Закончив набросок, я снова овладел ею. Вернее, повторил то, что уже проделал мой карандаш, завершил начатое карандашом. Любовный акт, конечно, оставил ее безучастной. Любовь превращалась в потребление: я просто пользовался ею. Теперь мне ясно: наши постельные занятия вряд ли могли доставить Беатрис удовольствие или быть желанными – так она была воспитана. Никакие брошюры, никакие беседы к случаю, никакие брошенные вскользь замечания не могли сдвинуть мертвый груз ее недопеченного сектантства. Все ее воспитание неизбежно вело к тому, чтобы сделать ее фригидной.
Мужчине трудно разобраться в женщине. И как ему, охваченному страстью, проникнуть сквозь ее покорную неподвижность? Неужели она ничего не чувствует, кроме чего-то вроде наивного желания? Неужели ничего не способна разделить?
– О чем ты думаешь?
Ее тело постоянно меня восхищало. В движении ли, в покое ли она была совершенна по части фактуры и красок. Но при всем том как бы отсутствовала.
– О чем ты думаешь?..
Тем не менее с того момента, как она позволила мне лишить ее девственности, между нами что-то переменилось. Ее явная неспособность подключиться ко мне тяготила меня, цепляла. А она, словно заранее этого ожидая, теперь ластилась ко мне. И следила за мной собачьими глазами, сама вкладывала мне в руку поводок.
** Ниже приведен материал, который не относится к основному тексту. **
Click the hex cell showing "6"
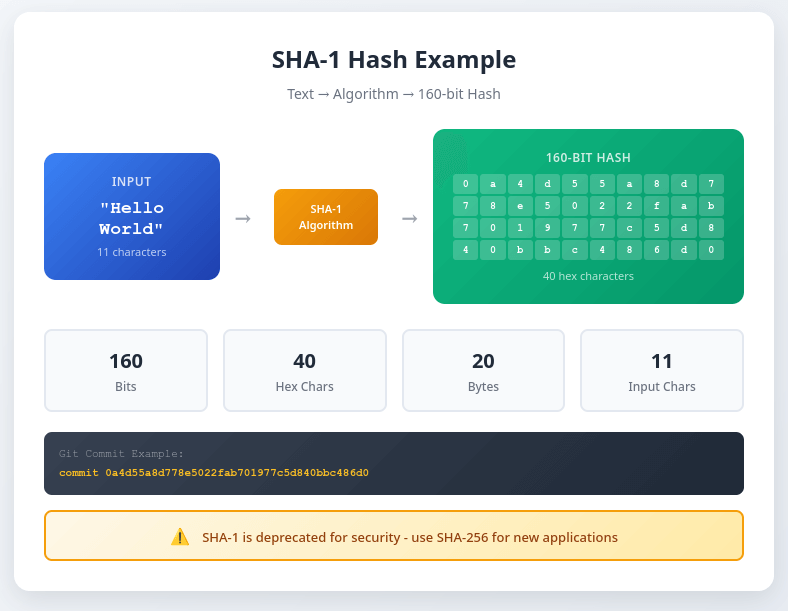 click(656, 250)
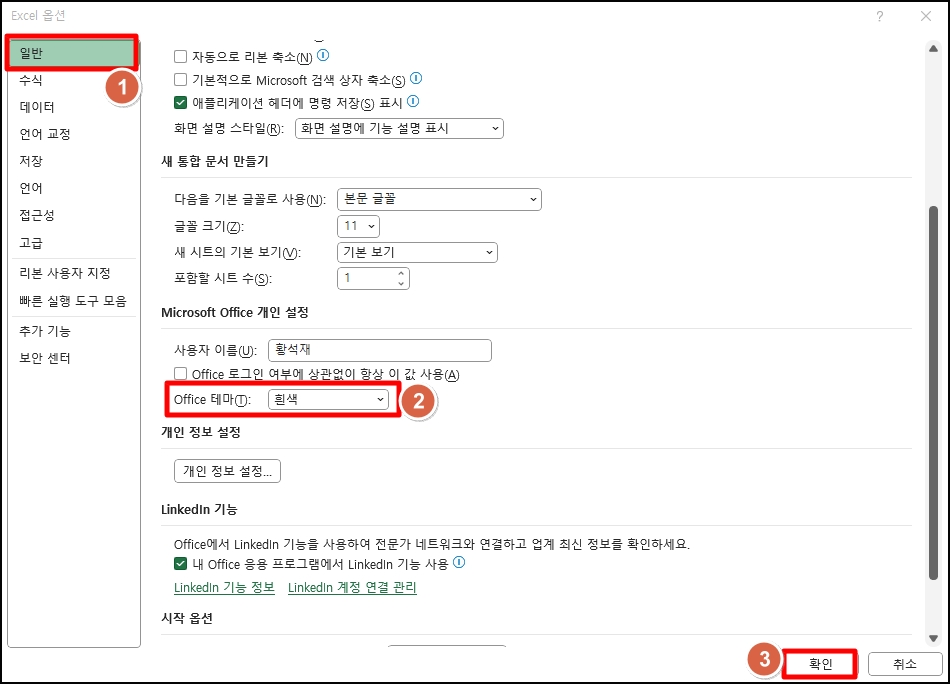Switch to the 보안 센터 settings page
This screenshot has height=684, width=950.
(43, 357)
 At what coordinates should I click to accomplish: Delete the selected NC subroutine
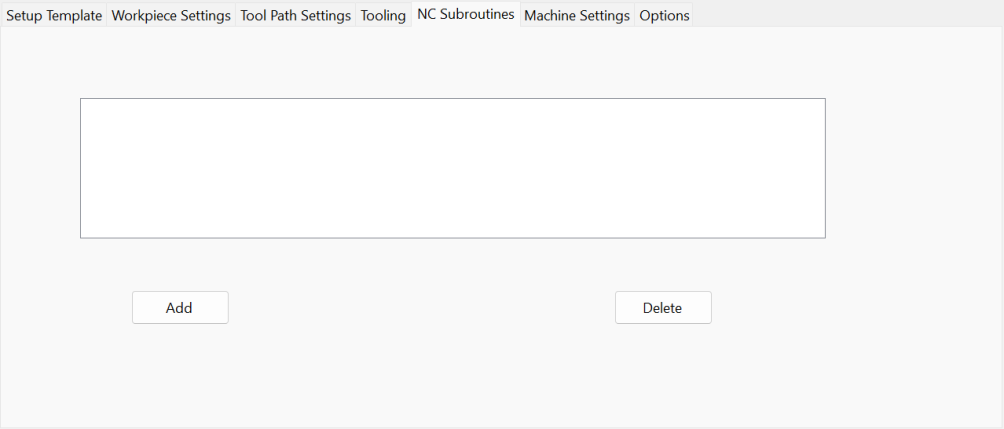[x=663, y=308]
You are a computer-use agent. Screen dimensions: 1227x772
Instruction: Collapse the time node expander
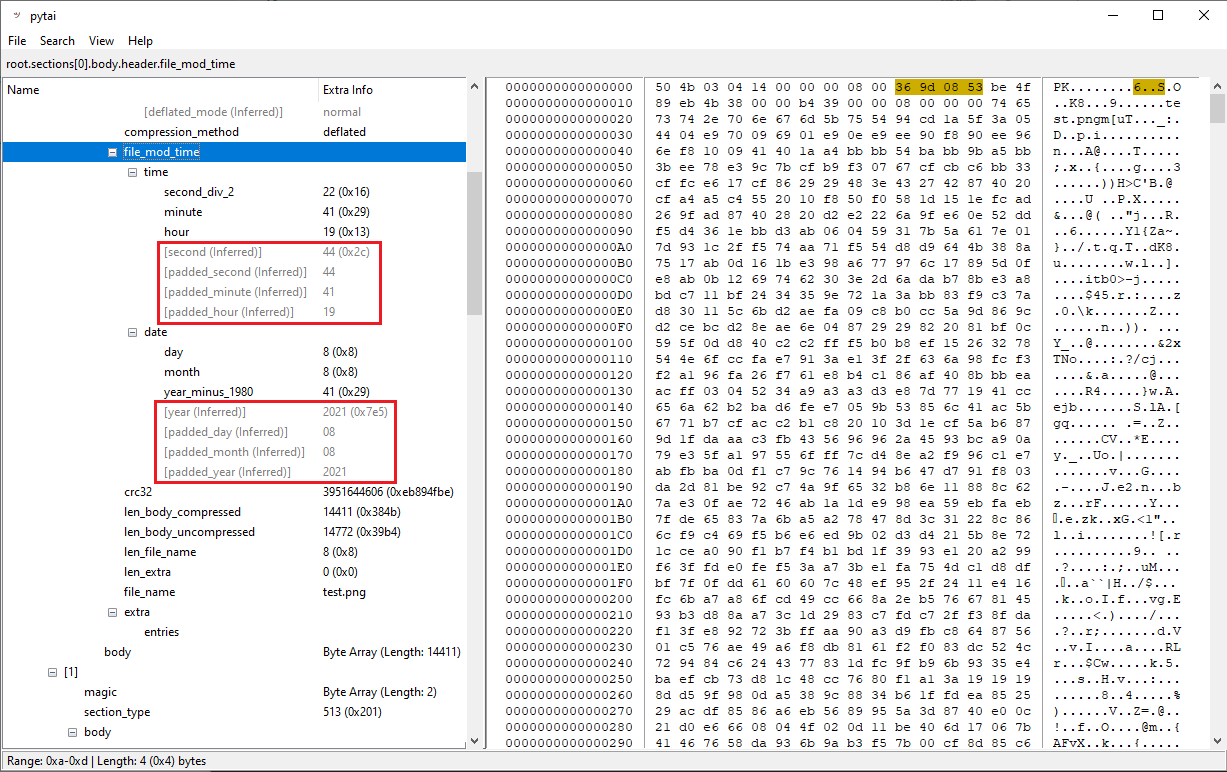point(133,172)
– Так о чем будем говорить?
Я злился. Пытался вырвать у нее хоть какой-то отклик. Но мы были не способны даже поскандалить или подраться друг с другом. Постоянно сказывалось различие уровней. Стоило ей уловить намек на жесткие ноты в моем голосе, как она обвивала меня руками и крепко-крепко держала, припадая лицом.
Я пытался объяснить:
– Я стараюсь понять тебя. Раз уж мы решили прожить жизнь вместе… ау, где ты? Что ты? Каково это быть тобой?
У нее начинали подрагивать руки – эти полусогнутые в локтях руки, такие хрупкие, что, казалось, созданы только получать, а груди и лицо, словно хоронясь, приникали ко мне.
Я едва сдерживал нетерпение и досаду. Допрос продолжался:
– В чем твоя человеческая сущность? Разве ты совсем не ощущаешь себя личностью?
Шевельнув запястьями и махнув длинной светлокудрой гривой, она, прижимаясь ко мне, шептала:
– Может быть.
Только теперь мне подумалось, что мы никогда не смотрели друг другу в лицо. Память рисует ее либо белым торсом с гривой, укрывшей голову, – либо, обхватив меня руками за талию и уткнув подбородок мне в живот, она ловит мой взгляд огромными преданными глазами. Она нашла свою башню и прильнула к ней. И стала моим плющом.